Today is the day after Christmas. It is a holiday, since Christmas fell on a Sunday this year. It is interesting to see the world slowing down a bit--after the frantic commercialism and glitter in the weeks precedeing Christmas, the media is taking a deep breath. Granted, people are taking advantage of the gift cards they recieved for Christmas, but it seems like a lot of that is happening online. Even without the climax of the "big day" being over, you can only operate on adrenaline for so long, and then you need to rest. That is what the days after Christmas are for...to rest, to celebrate rebirth, and to make plans for the new year. No matter how much dicipline one exerts to experience a holy Advent, it is very hard to escape the pressures that the outside world exerts. I was less cynical this year, throughout the entire season, than I have been in recent years. In my last blog entry, which was the day after Thanksgiving, I laid out how I thought things might be different this year in the context of thankfulness. My predictions turned out to be true.
Looking backwards now, the "holiday season" (which really is Thanksgiving-Chanukah-Solstice-end of year-economic belwether-birth of Christ-Christmas-St Nicholas Day-Boxing Day-Kwanzaa-New Year's-Epiphany)is a very complex time. It is filled with themes of culture and counterculture, expectation and disappointment, joy and grief, peace and conflict, Gabriel and Michael, John and Jesus, The Wise Men and Herod. The people who proclaim "Jesus is the reason for the Season" don't understand. Jesus is being reborn in our hearts all the time, every time we repent and turn to Him. He does not need a season, which is probably historically inaccurate anyway.

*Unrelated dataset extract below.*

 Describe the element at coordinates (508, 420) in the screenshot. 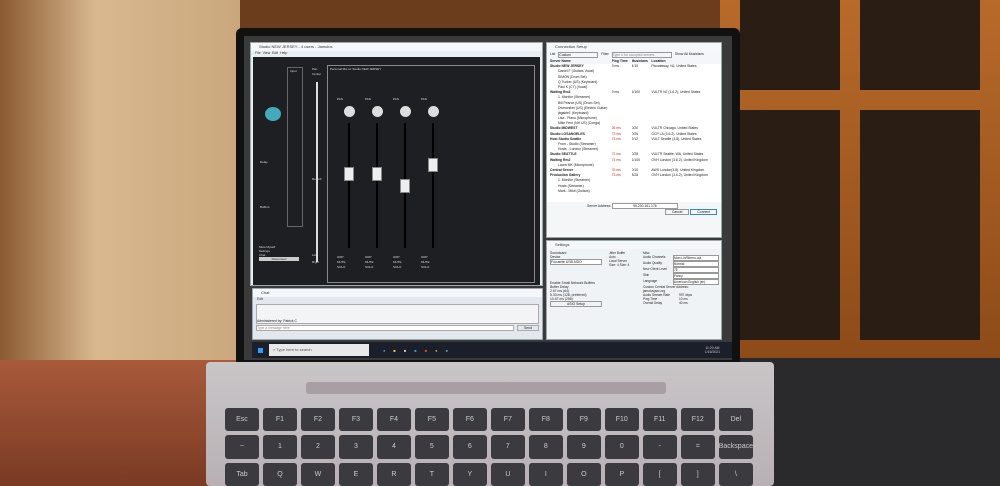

Even those who are not of the belief system which confesses Christ as Savior, Man and God;celebrate the season, if even just on a secular level. The themes of the season which are about God's incarnation in our midst, of peace and joy, of repentence, of love; those are things we need to be mindful of all the time.
On this peaceful day in this season of light breaking into the darkness, I pray that we may always hold on to that precious and esoteric thing called hope which overcomes every adversity, and that God's present may be his presence in our midst today and every day.